Par ordonnance de référé du 26 mars 2016, une nouvelle expertise était ordonnée et confiée au docteur [D] avec la mission “Grand Handicap” habituelle.

L’expert a déposé son rapport le 23 octobre 2017. Il a conclu à la consolidation de l’état de santé de [M] à la date de ses opérations d’expertise le 11 octobre 2016 et a évalué les préjudices comme suit :
Sur le plan anatomique, les séquelles sont fixées irréversibles depuis leur constitution à la naissance. Leur expression clinique est désormais stabilisée, compte tenu de l’âge et du niveau de maturation neuropsychologique ainsi que de la fin de la croissance.
Des soins post-consolidation seront toutefois nécessaires.
Le taux d’AIPP intégrant les troubles neuro-moteurs, les difficultés psycho-intellectuelles, l’épilepsie lésionnelle potentielle, le retentissement psychologique du handicap est de 85 %.
Ce taux envisagé lors de l’expertise précédente est maintenu en raison du degré d’autonomie intellectuelle.
Le préjudice douloureux avant consolidation intégrant les contraintes de la rééducation et la souffrance morale est de 6/7.
Le préjudice esthétique lié à l’image de la personne et aux mouvements involontaires est de 6/7.
Il existe un préjudice sexuel majeur.
Il existe un préjudice d’agrément majeur.
Les troubles dans les conditions d’existence tant dans les activités personnelles que de loisirs sont extrêmement importants. Malgré la volonté de [M] de vivre « comme tout le monde », les difficultés dans les relations sociales et scolaires sont majeures.
L’état actuel nécessite l’assistance d’une tierce personne actuellement assumée par les deux parents et l’auxiliaire de vie.
Le besoin lorsque la jeune femme est au domicile familial est sans conteste de 24/24 heures pour la substitution, la stimulation, l’accompagnement et la surveillance.
Il n’apparaît pas utile de distinguer le temps actif du temps passif dans la mesure où [M] ne peut absolument pas rester seule.
Du fait, l’auxiliaire de vie est présente sans discontinuer du vendredi après-midi au lundi.
La nuit, les interventions sont ponctuelles.
Dans certaines situations, deux personnes peuvent être nécessaires (Transport, voyage, ...).
La tierce personne ne doit pas être nécessairement spécialisée, mais formée à la prise en charge du handicap neuro-moteur sévère. Le placement en structure spécialisée n’est pas médicalement justifié. Ce n’est pas le souhait personnel de la jeune femme.
Le suivi médical et les soins paramédicaux peuvent être réalisés en externe.
L’état neuro-moteur de [M] n’est pas susceptible de modification.
La rééducation, le suivi éducatif et la scolarité doivent être poursuivis.
Les complications orthopédiques intéressant les membres et le rachis sont patentes.
Elles pourront nécessiter des gestes chirurgicaux.
Une fixation rachidienne est envisagée dans les deux ans.

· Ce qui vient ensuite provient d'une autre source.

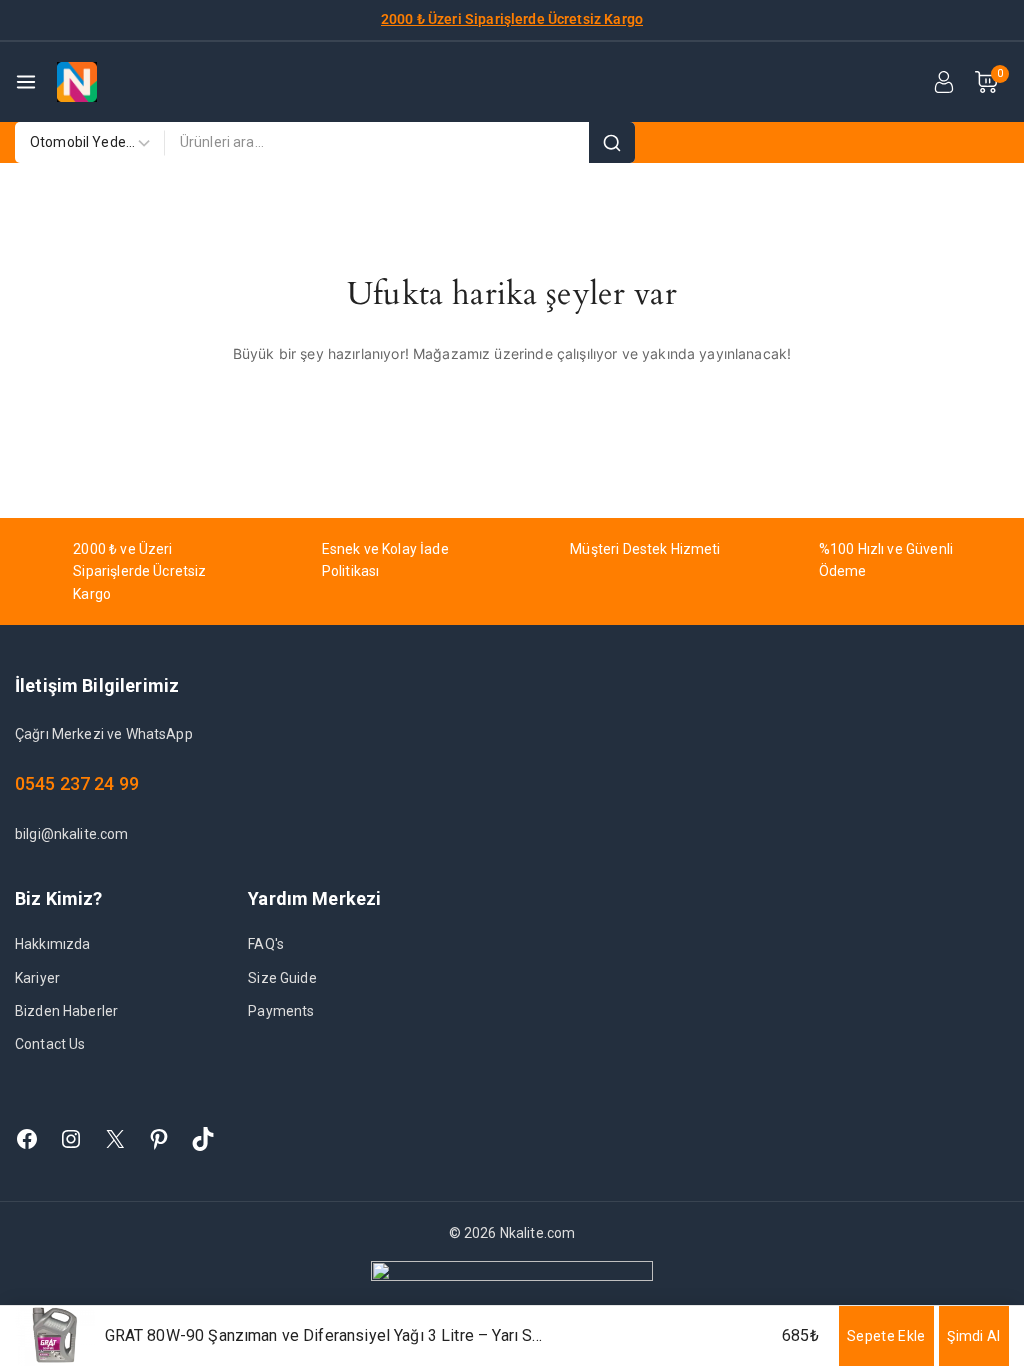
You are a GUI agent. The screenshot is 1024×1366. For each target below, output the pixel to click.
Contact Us (50, 1044)
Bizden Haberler (66, 1011)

Au vu des conclusions de ce rapport, Mme [M] [L] a fait assigner par actes délivrés les 21, 22 juin 2018 et 6 juillet 2018 la clinique des [9], la société Travelers Insurance Company Limited anciennement [20] International Insurance Company et la caisse primaire d’assurance maladie de [Localité 15] et les Mutuelles du soleil, son actuel organisme de sécurité sociale, devant le tribunal de grande instance de Paris aux fins de se voir indemniser de ses préjudices corporels et matériels, tout en réservant ses droits relatifs à l’acquisition et l’aménagement de son logement, à ses pertes de gains futurs et à l’incidence professionnelle.

Par actes délivrés les 22 et 25 mars 2019, Mme [M] [L] a également fait assigner devant ce tribunal l’association [7], qui compte parmi ses établissements la clinique des [9] et l’Hôpital [17].

Par ordonnance du 9 septembre 2019, le juge de la mise en état a ordonné une consultation médicale confiée au professeur [X] [O], à la demande de l’association [7], avec mission d’apprécier l’existence éventuelle d’une perte de chance, et le cas échéant quantitativement la perte de chance de [M] [L] de voir son handicap actuel écarté ou amoindri si la souffrance foetale aiguë survenue pendant le travail de Mme [L] avait été prise à temps et avec toute l’attention et le soin qu’imposaient les données de la science en 1998.

Madame [M] [L] a interjeté appel de cette décision et par ordonnance du 27 novembre 2019, Monsieur le Président de la Cour d'Appel de PARIS a déclaré irrecevable ce recours, en ce que la mesure ordonnée ne constituait pas une expertise.

Par ordonnance du 8 juillet 2020, le Docteur [D] a été désigné en lieu et place du Docteur [O] et par ordonnance du 7 septembre 2020, Madame [I] [J] a été désignée en qualité d'expert judiciaire en gynécologie obstétrique.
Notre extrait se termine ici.